Task item: Print the listing again exactly, leaving nothing out.

^^^^^^^^

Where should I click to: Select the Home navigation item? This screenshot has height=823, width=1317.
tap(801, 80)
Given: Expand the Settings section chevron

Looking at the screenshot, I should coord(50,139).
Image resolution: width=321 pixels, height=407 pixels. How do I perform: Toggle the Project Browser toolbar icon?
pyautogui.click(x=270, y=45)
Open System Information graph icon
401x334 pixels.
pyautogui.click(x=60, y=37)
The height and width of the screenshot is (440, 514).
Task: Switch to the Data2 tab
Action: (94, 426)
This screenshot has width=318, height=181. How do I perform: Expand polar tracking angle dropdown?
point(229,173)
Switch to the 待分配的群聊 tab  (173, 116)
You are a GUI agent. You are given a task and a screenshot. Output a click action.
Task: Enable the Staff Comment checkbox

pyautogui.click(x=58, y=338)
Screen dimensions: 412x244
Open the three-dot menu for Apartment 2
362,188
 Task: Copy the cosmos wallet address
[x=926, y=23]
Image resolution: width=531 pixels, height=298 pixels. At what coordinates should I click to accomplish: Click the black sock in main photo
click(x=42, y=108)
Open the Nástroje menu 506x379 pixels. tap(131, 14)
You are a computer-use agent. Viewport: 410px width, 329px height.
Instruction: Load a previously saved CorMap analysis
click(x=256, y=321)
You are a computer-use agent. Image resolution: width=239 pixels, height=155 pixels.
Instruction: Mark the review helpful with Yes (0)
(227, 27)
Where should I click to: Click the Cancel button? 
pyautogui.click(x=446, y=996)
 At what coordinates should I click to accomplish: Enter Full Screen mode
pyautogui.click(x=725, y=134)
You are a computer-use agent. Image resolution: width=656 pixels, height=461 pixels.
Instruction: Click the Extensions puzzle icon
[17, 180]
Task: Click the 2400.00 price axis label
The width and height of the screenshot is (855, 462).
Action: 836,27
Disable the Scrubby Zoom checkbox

^^^^^^^^

Output of the task:
Where should I click to: Select the Home navigation item? This screenshot has height=823, width=1317.
tap(801, 80)
Given: Expand the Settings section chevron

Looking at the screenshot, I should coord(50,139).
Image resolution: width=321 pixels, height=407 pixels. How do I perform: Toggle the Project Browser toolbar icon?
pyautogui.click(x=270, y=45)
Open System Information graph icon
401x334 pixels.
pyautogui.click(x=60, y=37)
The height and width of the screenshot is (440, 514).
Task: Switch to the Data2 tab
Action: (94, 426)
This screenshot has width=318, height=181. How do I perform: Expand polar tracking angle dropdown?
point(229,173)
Switch to the 待分配的群聊 tab  (173, 116)
You are a GUI agent. You are given a task and a screenshot. Output a click action.
Task: Enable the Staff Comment checkbox

pyautogui.click(x=58, y=338)
Screen dimensions: 412x244
Open the three-dot menu for Apartment 2
362,188
 Task: Copy the cosmos wallet address
[x=926, y=23]
Image resolution: width=531 pixels, height=298 pixels. At what coordinates should I click to accomplish: Click the black sock in main photo
click(x=42, y=108)
Open the Nástroje menu 506x379 pixels. tap(131, 14)
You are a computer-use agent. Viewport: 410px width, 329px height.
Instruction: Load a previously saved CorMap analysis
click(x=256, y=321)
You are a computer-use agent. Image resolution: width=239 pixels, height=155 pixels.
Instruction: Mark the review helpful with Yes (0)
(227, 27)
Where should I click to: Click the Cancel button? 
pyautogui.click(x=446, y=996)
 At what coordinates should I click to accomplish: Enter Full Screen mode
pyautogui.click(x=725, y=134)
You are a computer-use agent. Image resolution: width=656 pixels, height=461 pixels.
Instruction: Click the Extensions puzzle icon
[17, 180]
Task: Click the 2400.00 price axis label
The width and height of the screenshot is (855, 462).
Action: 836,27
Disable the Scrubby Zoom checkbox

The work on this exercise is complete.